A Sermon for Sunday, 22nd September 2024
“If anyone wants to be first, he must be the very last, and the servant of all.” Mark 9:35
Crow, Ted Hughes’ collection of poems, asks the question, “what is stronger than death?”
The answer in the poem, from someone who had survived the death of another is, “it seems I am.”
Stronger for the moment, at least, Ted Hughes himself died in 1998. His question, though, is one of those questions that pulls us up, that challenges us to see ourselves in perspective.
Human humility is a hard lesson. Our society tells us to strive to succeed; to work hard; to get on; to make something of ourselves; yet ultimately it is all of no avail. In the end we share the same ending.
Jesus goes to the heart of the problem in his conversation with his disciples in the Gospel reading. The disciples had been arguing about which of them was going to get on; which was going to be successful, be of standing in the community, be well known, be a person others recognized in the street. Given their background in Galilee, their exchanges were probably robust.
When they reach Capernaum, they are confronted with reality. “What were you arguing about on the road?” asks Jesus.
They feel silly and embarrassed about their argument. Their ambitions seem petty and trivial when they are faced with Jesus.
What was Jesus’ mood? Anger, frustration, disappointment?
He sits down. Is he feeling tired and weary with this obtuse group of followers or does he want time to emphasise what he is going to say? He calls his friends to gather around and listen, “Whoever wants to be first must be last of all and servant of all.”
Watch what happens next.
“He took a little child and put it among them; and taking it in his arms, he said to them, “Whoever welcomes one such child in my name welcomes me”.
Children were not regarded then as they are now. Before Victorian times, children were simply people who had not reached adulthood. They were economically unproductive; they were too small for military service; they had few of the skills necessary to help run a house—they were simply unimportant, yet, for Jesus, they are the most important.
For centuries, the church has tried to avoid this fundamental piece of Jesus’ of Jesus’ teaching. Welcome the children because they are the ones with the right perspective on their own importance. They know there is always someone greater and bigger and more powerful than they; the vanity of adults is not an option.

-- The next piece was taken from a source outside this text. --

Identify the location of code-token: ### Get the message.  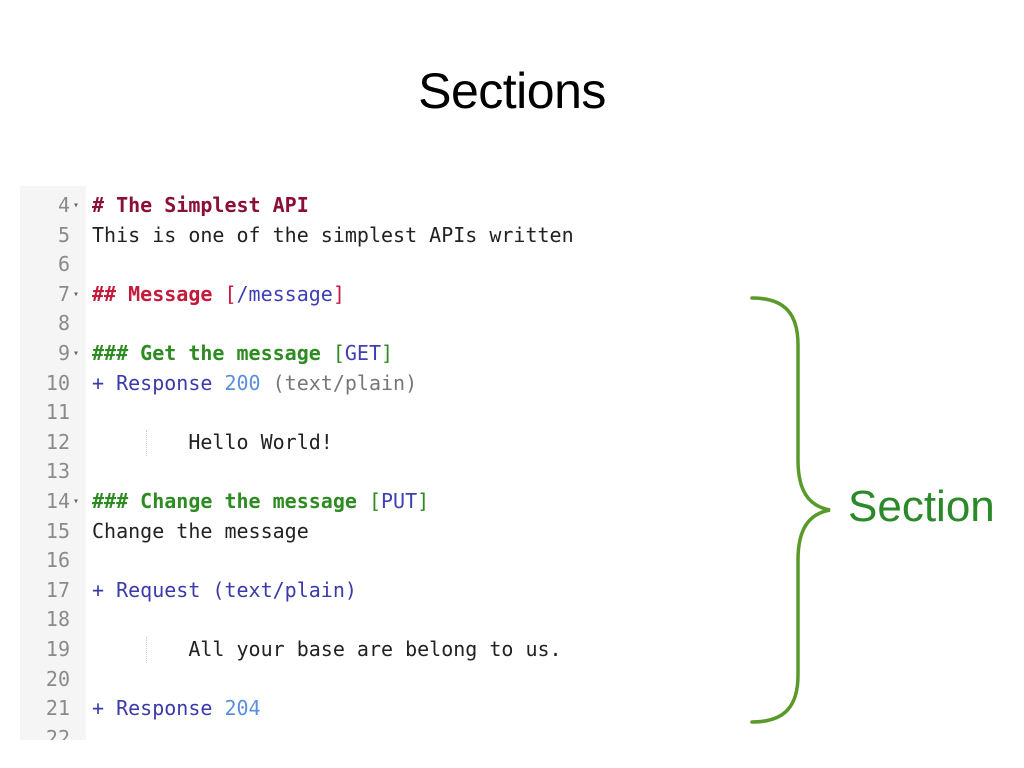
(212, 353).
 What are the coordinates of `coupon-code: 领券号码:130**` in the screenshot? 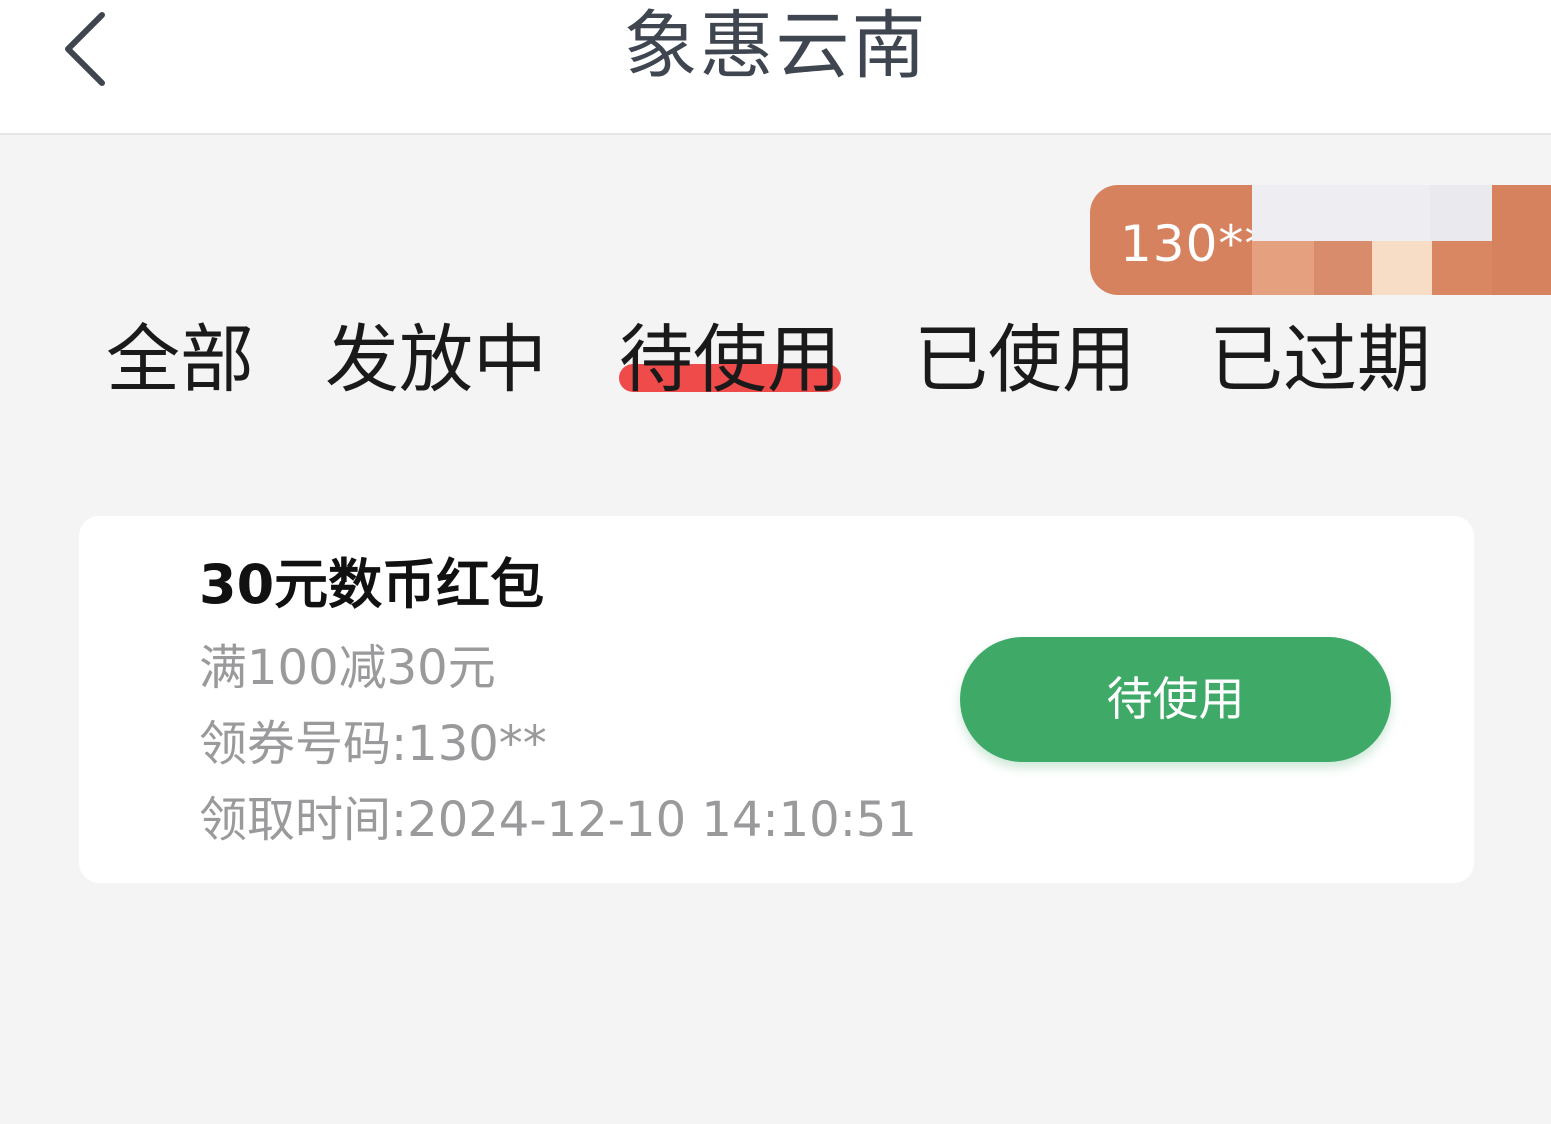 It's located at (373, 744).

Welcome the children because children are the ones with the right perspective on time. A year away, a month away, these terms are meaningless when you are young, everything might have changed by then; life is for living here and now. Welcome the children because their perception of God has not been clouded over by adult notions.
The church has lost sight of this Jesus. Sometimes, it has forgotten completely the things Jesus said.
Sitting there Jesus has emphasised, even laboured, what he says to the disciples. He wishes to leave no room for misunderstanding. Reflecting on the church today, he must wonder if church leaders take the slightest notice of what he said.
The little child set amongst the disciples had no sense of ambition, no desire for gain and success, none of the vanity that so possessed its elders. The child’s perspective was the right one because it is the real one. Ultimately, all human ambition and fame are wiped out because every life comes to an end.
No matter how much we have, no matter how far we go, no matter how important we become, no matter who is the greatest, there is no avoiding one single reality, that this life comes to an end. The only person who is stronger than death is Jesus.
Only the child standing in the middle of the circle has the wisdom to see things as they are.
“If anyone wants to be first, he must be the very last, and the servant of all.” Being the last, being the servant, means seeing life in perspective. It means seeing the end of life, and being able to see beyond that end.